Osoby czytające wydania polityki

Wiarygodność w czasach niepewności

Wypróbuj za 11,90 zł!

Subskrybuj
Kraj

Bronimy morowego powietrza

Minister Szyszko przeciw dyrektywie UE o ograniczeniu zanieczyszczeń

Minister środowiska przekonuje, żeby nie dramatyzować.

Kto wątpi, że rządowi Beaty Szydło odpowiadałby Polexit, dowody znajdzie w obszarze polityki środowiskowej. W żadnym innym Polska nie jest w takiej opozycji do Unii Europejskiej. Węgla samotnie bronimy jak niepodległości, bo to nasze czarne złoto. Sprzeciwiamy się ograniczeniom emisji CO2 i zanieczyszczeń, bo nasz przemysł i energetyka produkują ich w nadmiarze. Bóg powiedział przecież „czyńcie sobie ziemię poddaną” – wyjaśnia minister środowiska Jan Szyszko. Dlatego zaskarżył do Trybunału Sprawiedliwości (ETS) dyrektywę o limitach głównych źródeł zanieczyszczeń powietrza.

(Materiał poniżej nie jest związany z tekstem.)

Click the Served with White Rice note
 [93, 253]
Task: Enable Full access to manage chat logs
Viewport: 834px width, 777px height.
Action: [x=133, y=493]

Chodzi o zmniejszenie emisji dwutlenku siarki, tlenków azotu, amoniaku, drobnych cząstek stałych i niemetanowych lotnych związków organicznych. Czyli współczesnego morowego powietrza, które dusi i zabija tysiące ludzi. Dobrze poznaliśmy to w czasie tegorocznej zimy. Normy ustalone przez WHO były przekraczane wielokrotnie, a rekord – o ironio – padł w Brzeszczach, rodzinnej gminie pani premier.

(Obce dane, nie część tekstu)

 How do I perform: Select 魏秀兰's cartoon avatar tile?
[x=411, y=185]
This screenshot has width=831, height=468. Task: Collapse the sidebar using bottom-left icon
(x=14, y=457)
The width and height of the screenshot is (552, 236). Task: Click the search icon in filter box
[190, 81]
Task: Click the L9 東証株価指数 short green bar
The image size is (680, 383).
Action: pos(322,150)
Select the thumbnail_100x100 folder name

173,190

Dyrektywa nakłada obowiązek redukcji emisji o 25 proc. w latach 2020–29 w przemyśle, ruchu drogowym, energetyce i rolnictwie. Musi się to się wiązać m.in. z radykalną zmianą sposobu ogrzewania domów. Polski rząd uważa, że to niesprawiedliwe, bo statystyczny Polak na realizację tej dyrektywy będzie musiał wydać rocznie 15 euro, podczas gdy bogaty Holender, który korzysta z czystej energii, zapłaci tylko 1,3 euro. Skarga Szyszki skierowana do ETS (nie pierwsza zresztą) dotyczy też sposobu przyjęcia dyrektywy. Polska chce dowieść, że w takich sprawach powinna decydować jednomyślność. Upominamy się o prawo weta, korzystalibyśmy z niego na okrągło.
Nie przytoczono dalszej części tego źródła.